Hello,
in the process of estimating expression for a 16 human tissue dataset ("Human Body Map 2.0 GSE30611") I used different methods to estimate the expression of the genes. After mapping against hg19 genome version, I used the UCSC provided refseq annotation for hg19 to count mapped reads for ~40,000 human genes in two ways:
Counting with cufflinks outputs a Fragments Per Kilobase Per Million mapped fragments value (FPKM) for each transcript. The FPKM value basically accounts for library size and also the length of the transcript comprising all the annotated exons + some additional likelihood estimator to assign reads (see here).
Counting mapped reads with bedtools and divide a transcript's mapped count by the sum of all the exon lengths. This gained a length normalized expression estimate to compare between genes.

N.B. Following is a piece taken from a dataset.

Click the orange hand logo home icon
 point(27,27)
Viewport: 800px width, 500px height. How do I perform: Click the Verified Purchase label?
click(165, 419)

However, the correlation of (1.) and (2.) is always around ~0.65 between same tissues (technically the same experiment). I would expect this correlation to be > 0.9.
Below, I plotted (2.) against (1.) for all ~40,000 transcripts. It seems like normal length normalization is simply overestimating some expression.

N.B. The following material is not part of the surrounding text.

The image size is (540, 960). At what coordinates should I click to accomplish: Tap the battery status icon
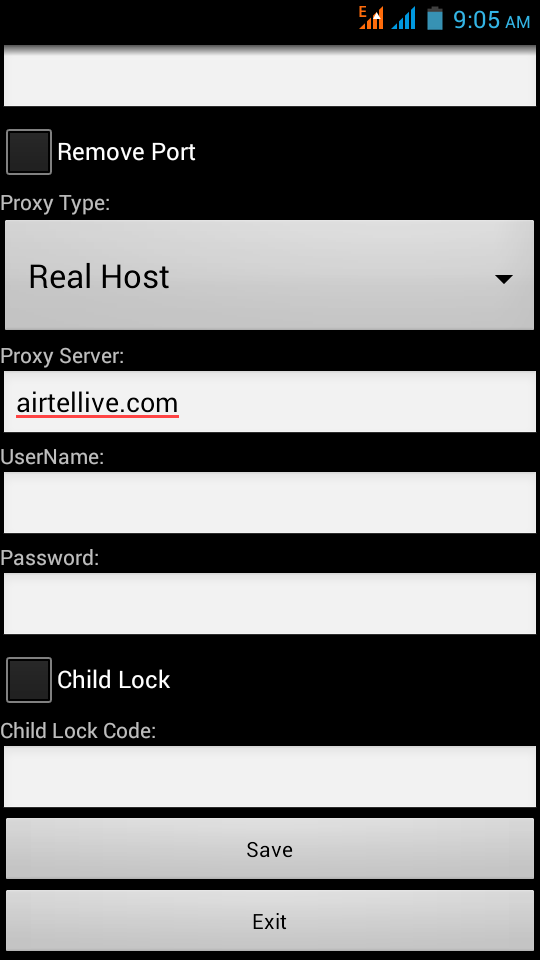435,18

Can someone shed light on this? Is this due to the library normalization? If I calculate correlation for the outputs of the two different methods on the same experiement, I think this should outrule this normalization, or not?
smoothScatter( log10(fpkm + 1), log10(bedtools + 1), colramp=tim.colors, xlab="FPKM", ylab="Bedtools with length norm")
when you do the bedtools analysis, what is the input alignment file?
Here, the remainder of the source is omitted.